**Supplied information**:
□ □ □ □ □ □ □
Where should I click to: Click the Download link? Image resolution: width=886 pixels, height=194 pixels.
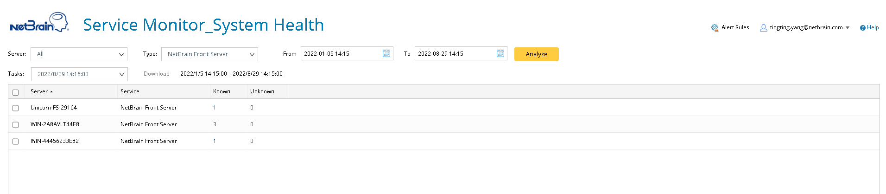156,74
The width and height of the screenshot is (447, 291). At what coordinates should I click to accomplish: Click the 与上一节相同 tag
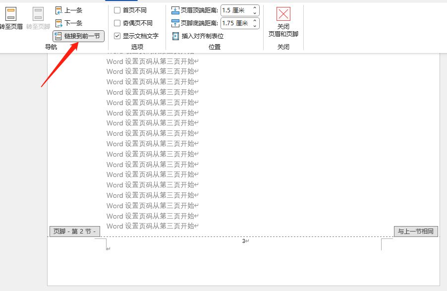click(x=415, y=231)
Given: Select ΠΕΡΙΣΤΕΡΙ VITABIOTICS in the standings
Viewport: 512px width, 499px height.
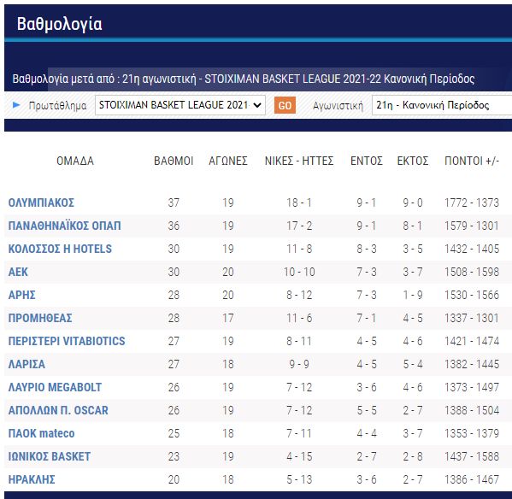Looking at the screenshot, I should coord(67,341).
□ □ □ □ □ □ □
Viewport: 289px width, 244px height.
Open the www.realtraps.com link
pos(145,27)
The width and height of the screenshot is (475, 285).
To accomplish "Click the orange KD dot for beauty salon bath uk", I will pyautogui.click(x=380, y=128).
□ □ □ □ □ □ □
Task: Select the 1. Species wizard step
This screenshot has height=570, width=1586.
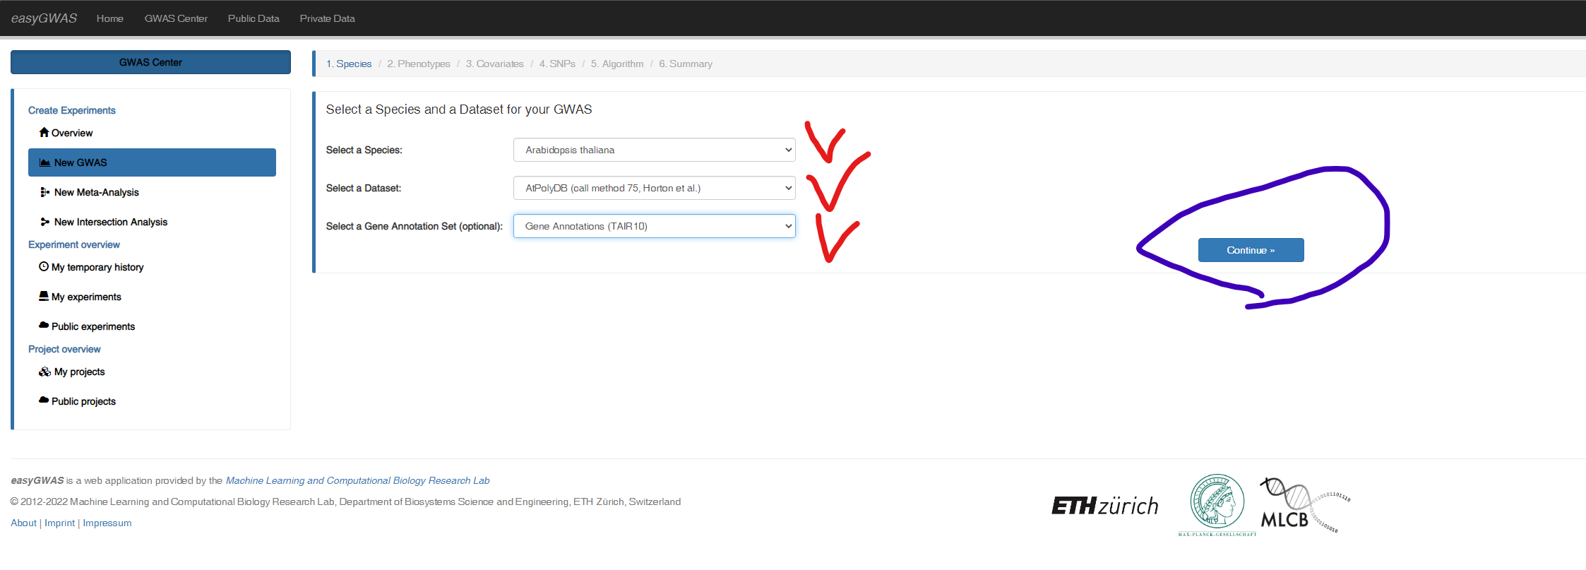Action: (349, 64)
□ □ □ □ □ □ □
**Exercise prompt**: Using the entries above, reproduce word for word only the lines from the one that contains "Where should I" to the one that contains "Given: Select ΠΕΡΙΣΤΕΡΙ", both ends included, and drop every picture.

**Reply**:
Where should I click to: Click the Download link? Image resolution: width=886 pixels, height=194 pixels.
156,74
The width and height of the screenshot is (447, 291). At what coordinates should I click to accomplish: Click the 与上一节相同 tag
click(x=415, y=231)
Given: Select ΠΕΡΙΣΤΕΡΙ VITABIOTICS in the standings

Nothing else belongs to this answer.